A la suite d'une première rencontre avec son administrateur en 2015, peu de temps après que Galapiat Cirque soit devenu une SCIC, nous avons voulu comprendre le choix du modèle coopératif et son impact sur le succès de la compagnie. À partir de quinze entretiens et de la participation à différentes réunions, nous avons publié une étude de cas. Elle permet d’identifier les leçons à tirer pour les organisations culturelles qui choisiraient ce modèle de gouvernance.

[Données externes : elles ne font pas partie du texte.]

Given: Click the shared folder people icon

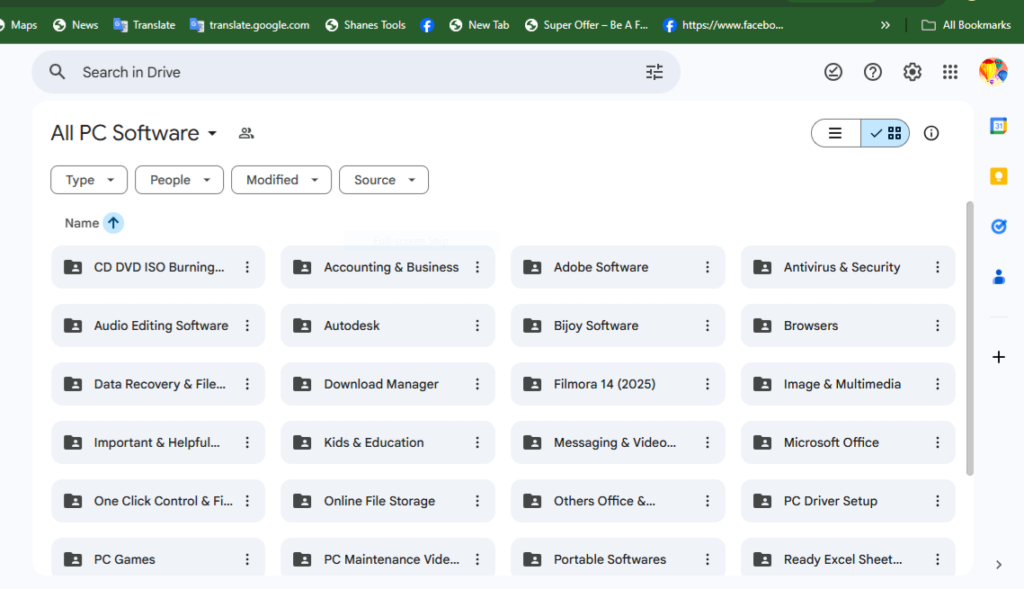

« Les coopératives sont des acteurs clés dans la préservation et le développement du patrimoine culturel mondial. Elles offrent de bonnes conditions de travail, la possibilité […] de transmettre notre patrimoine aux générations futures de manière durable et inclusive », rappelle Iñigo Albuzuri, président de l’Organisation internationale des coopératives de production industrielle, d’artisanat et de services (CICOPA).
La Société Coopérative d’Intérêt Collectif (SCIC) est un modèle hybride alliant mission sociale, non lucrativité et activité commerciale. Divers acteurs – salariés, usagers, associations, collectivités locales, partenaires privés – peuvent détenir des parts sociales de l’entreprise pour en devenir membres-associés. Ce statut leur permet de participer aux grandes décisions de l’organisation selon le principe « une personne (morale ou physique), une voix ».

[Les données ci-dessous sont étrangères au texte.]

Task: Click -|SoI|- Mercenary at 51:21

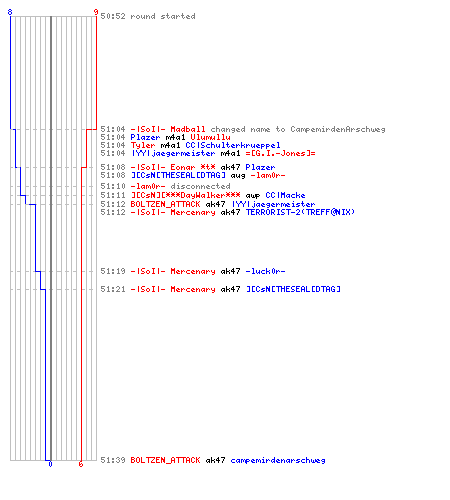Action: pyautogui.click(x=173, y=289)
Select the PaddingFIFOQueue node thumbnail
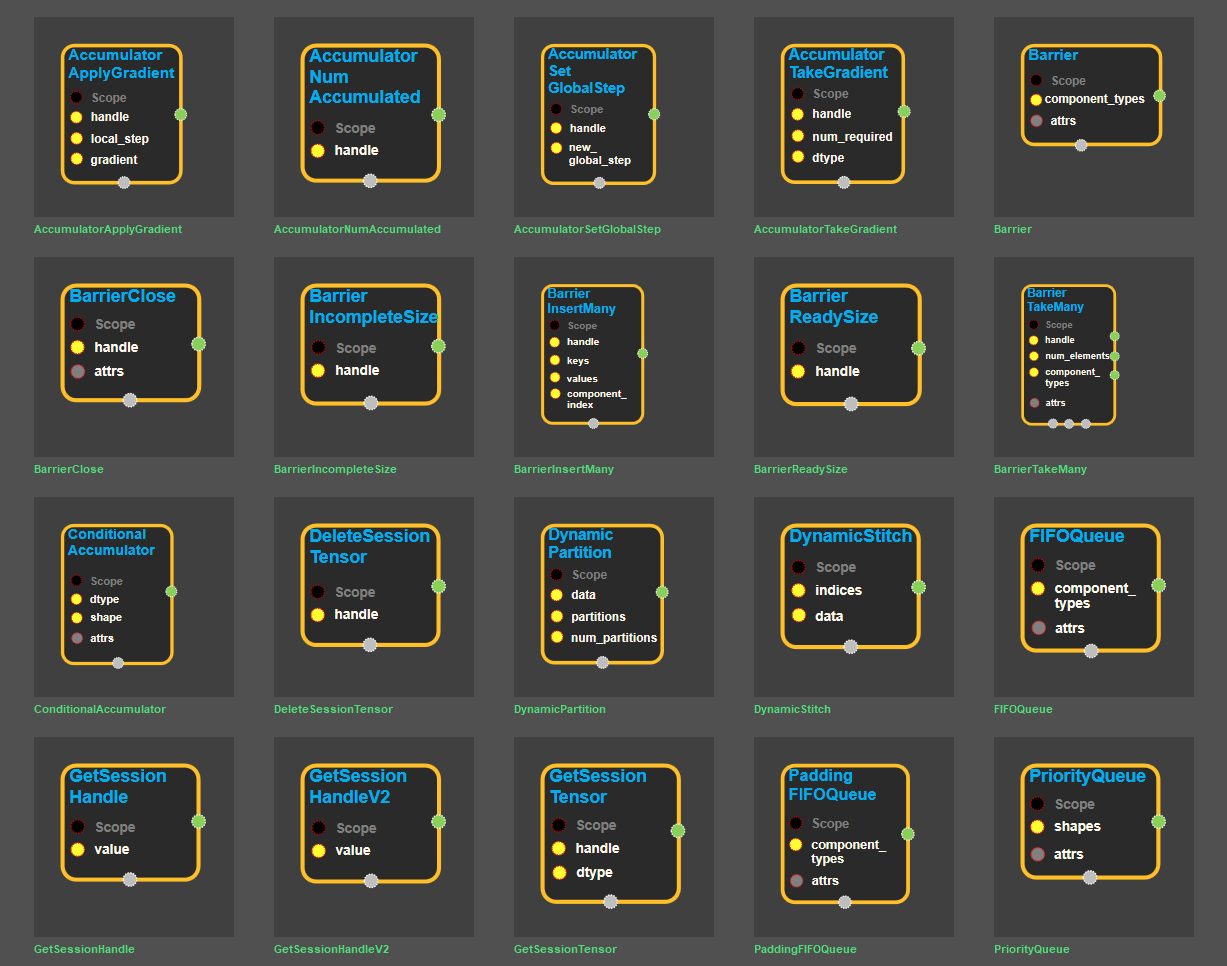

Les bénéfices doivent majoritairement être mis en réserves impartageables pour soutenir la structure – à hauteur d’au minimum 57,4 %. Souvent, ils le sont à 100 % sur décision des membres-associés. Certains commentateurs y voient le croisement entre la coopérative, la société commerciale et l’association. Créé en 2001, ce statut attire régulièrement de nouveaux candidats. En 2024, on compte 417 SCIC en France, employant plus de 15 000 personnes pour un chiffre d’affaires de 1,6 milliard d’euros.
Les SCIC culturelles, elles, restent rares. Selon le site des SCIC, elles représentent, en 2024, seulement 8,5 % des coopératives, en comptant les SCIC dans le domaine sportif. Pourtant dès 2015, l’État a encouragé leur création, notamment dans le cadre d’évènements tels que les forums « entreprendre dans la culture ».
Pourquoi l’association Galapiat Cirque a-t-elle fait le choix de la SCIC et avec quel impact ?
Galapiat Cirque a été créé sous forme associative en 2006 par six artistes fraîchement sortis du Centre National des Arts du Cirque (CNAC) à Châlons-en-Champagne, l’une des trois grandes écoles de cirque françaises. Ces cinq hommes et une femme, venus de pays et d’horizons différents, rêvent d’un spectacle collectif itinérant. Allant à l’encontre de l’avis de leurs professeurs, ils se lancent dans la création de leur premier spectacle sans metteur en scène. Ce sont les prémisses du principe du « pas de chef ».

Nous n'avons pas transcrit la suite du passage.